**Work instructions**
Word for word, restate all the records; images are not part of the copy.

**Material provided**
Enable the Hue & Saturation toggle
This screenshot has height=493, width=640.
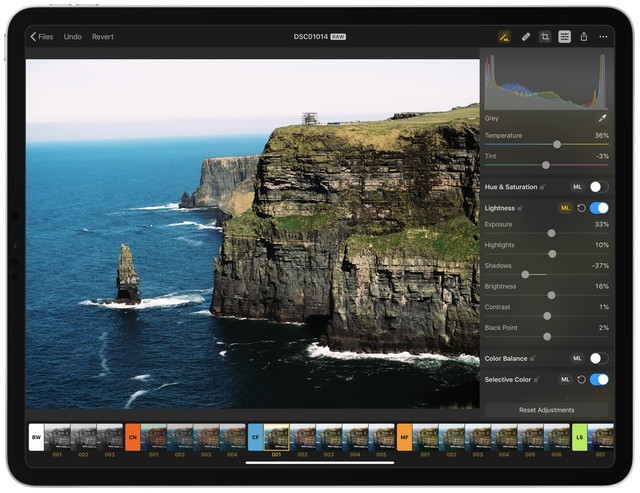598,187
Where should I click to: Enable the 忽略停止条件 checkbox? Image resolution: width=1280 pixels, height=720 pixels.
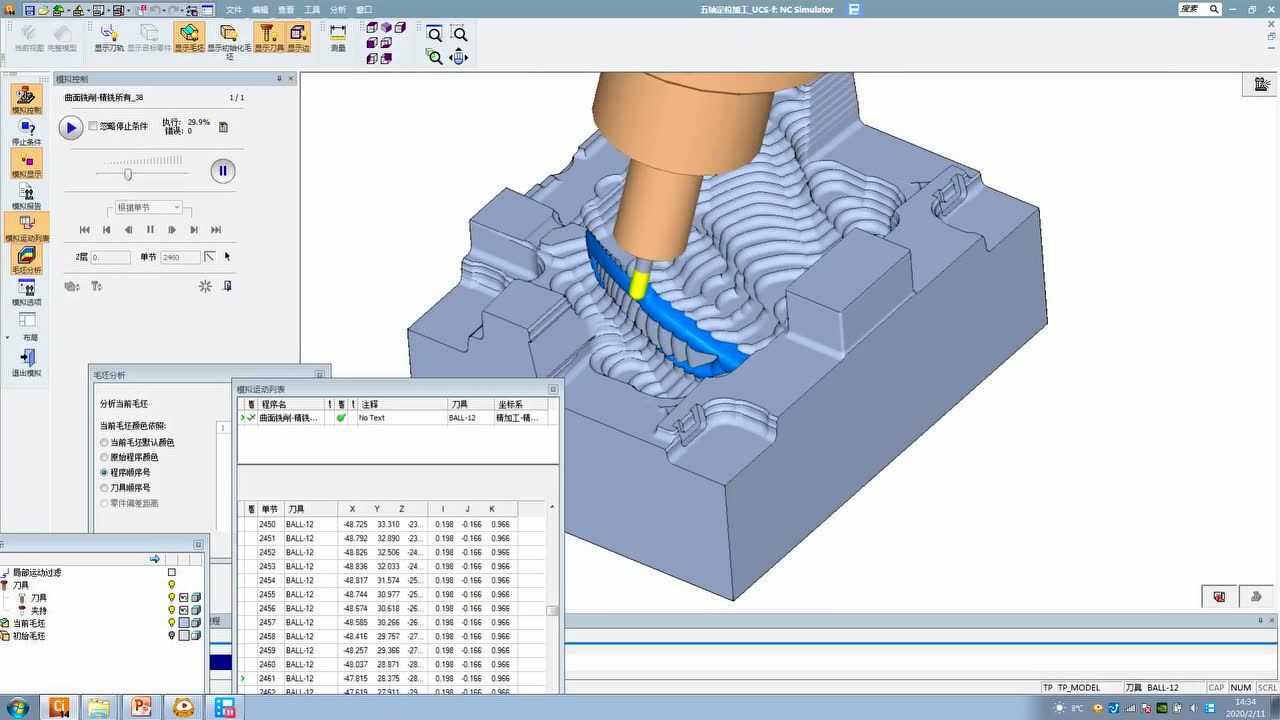click(94, 126)
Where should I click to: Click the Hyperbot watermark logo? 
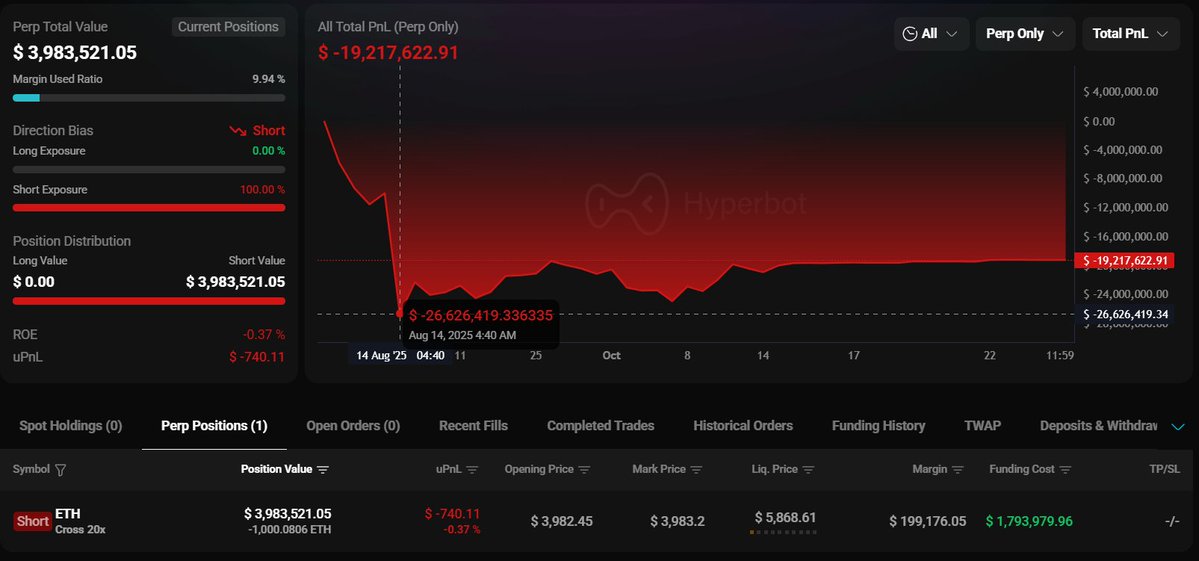pyautogui.click(x=696, y=204)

**Response to the task**
Enable the Hue & Saturation toggle
This screenshot has height=493, width=640.
598,187
Where should I click to: Enable the 忽略停止条件 checkbox? Image resolution: width=1280 pixels, height=720 pixels.
click(94, 126)
Where should I click to: Click the Hyperbot watermark logo? 
pyautogui.click(x=696, y=204)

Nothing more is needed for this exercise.